Now aged 76 and running the institute out of her family manor in Oxfordshire, she’s made no secret of regularly experimenting with psychedelics and being blown away by their incredible potential to improve cognition and creativity.

“I’ve always used myself as a test subject,” says Feilding. “Psychedelics can offer a new kind of paradigm shift to how we approach and treat mental illnesses but also wellbeing – and that’s something that we as a society desperately need.”

She says microdosing is one of her favourite ways to take the drug. It’s something she did often in her 20s, and found that it gave her a much greater edge in creative pursuits and also mental tasks. She’s now funding several controlled trials aiming to properly test and understand exactly how the process works, and how it can be optimised.

“My current hypothesis is that it basically changes your brain in the same way as a full dose but to a much reduced extent. So instead of really shaking your brain’s control system, you’re just slightly nudging it. It’s like a psycho-vitamin,” she says.

But Feilding also warns against self-experimentation, especially with the amount of rogue substances out there. “What we need now is much more quality research to work out what these drugs can do and how we can best harness them,” she says.

While the current research is already offering hope to many with mental health issues, it’s still only the beginning. There are dozens more studies in the works on psychedelics, involving addiction, anxiety and mental sharpness.

Feilding would also like to test whether the drugs could benefit the ageing population and alleviate some of the symptoms of dementia and Parkinson’s disease.
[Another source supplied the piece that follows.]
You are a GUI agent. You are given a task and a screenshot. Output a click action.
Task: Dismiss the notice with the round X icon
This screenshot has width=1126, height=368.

It’s been almost 50 years since the war on drugs shut down research on these curious substances. That’s long enough for most of us to forget they were ever more than the backdrop to the free love and good vibes of the 60s. But perhaps now scientists finally have the tools to study what the drugs can do and explore their possibilities for good.

“I compare taking LSD to being a good rider of a powerful horse,” says Feilding. “In the right, carefully controlled, setting and with the right intention, you could use the psychedelic to achieve whatever you want.

“In my case back in the 60s, it was enhancing cognitive function and wellbeing and vitality, but we don’t yet know what the real potential is. I thought then and I still think now that’s an amazing ability for humanity.”